Items from a dataset
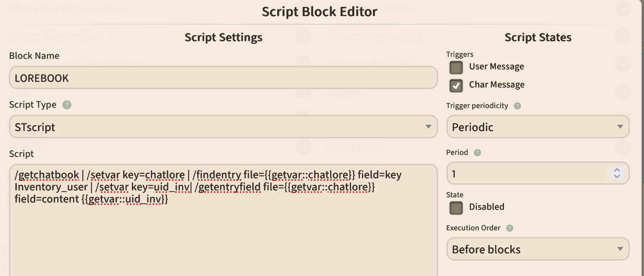Screen dimensions: 644x276
Task: Click the Script Settings heading
Action: click(223, 38)
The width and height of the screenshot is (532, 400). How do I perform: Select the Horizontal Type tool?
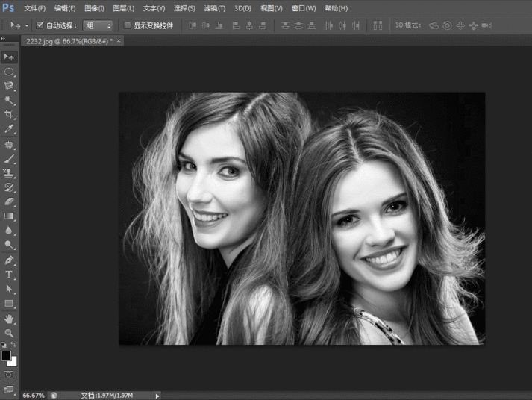(9, 275)
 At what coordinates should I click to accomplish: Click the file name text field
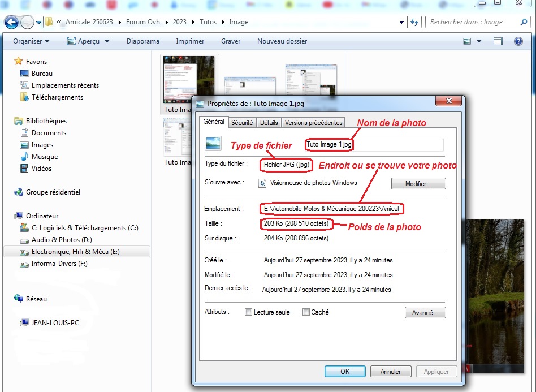pos(374,145)
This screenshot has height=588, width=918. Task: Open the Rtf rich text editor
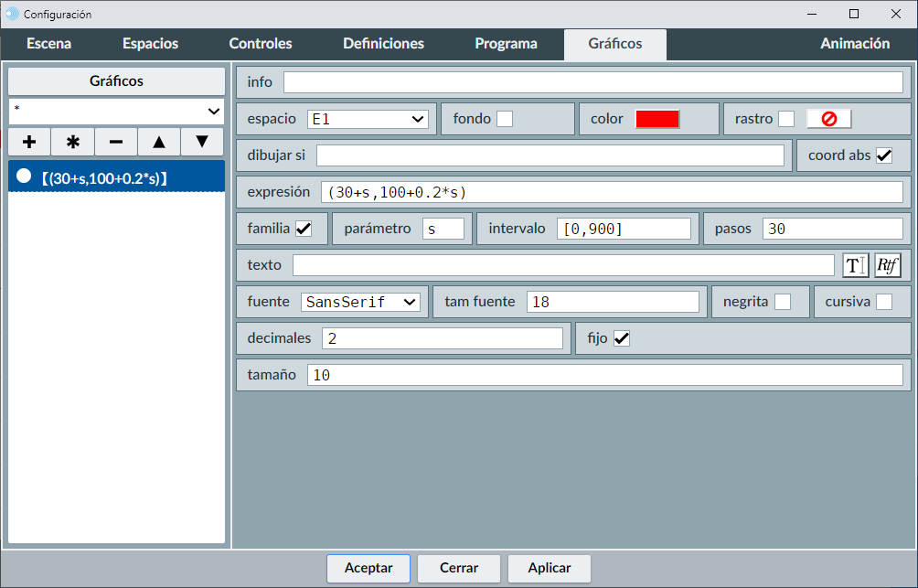pyautogui.click(x=888, y=265)
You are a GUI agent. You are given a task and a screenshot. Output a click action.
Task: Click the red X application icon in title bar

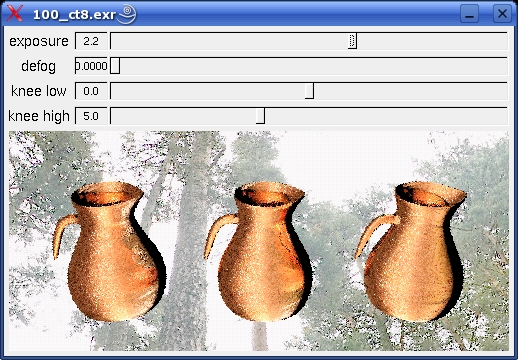(15, 13)
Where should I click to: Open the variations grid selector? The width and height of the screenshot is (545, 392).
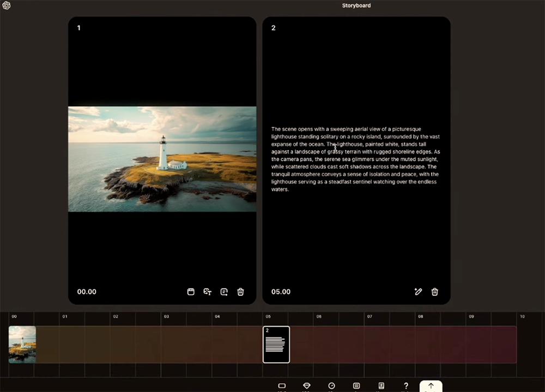pos(356,385)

[YOUR OBJECTIVE] Copy exactly the lines from the one containing "At what coordinates" through the final line of the records above, both included, and leave out any pictures.

[WRITTEN RESPONSE]
 At what coordinates should I click to accomplish: Click the file name text field
pos(374,145)
This screenshot has height=588, width=918. Task: Open the Rtf rich text editor
pyautogui.click(x=888, y=265)
You are a GUI agent. You are given a task and a screenshot. Output a click action.
Task: Click the red X application icon in title bar

(15, 13)
Where should I click to: Open the variations grid selector? The width and height of the screenshot is (545, 392).
pos(356,385)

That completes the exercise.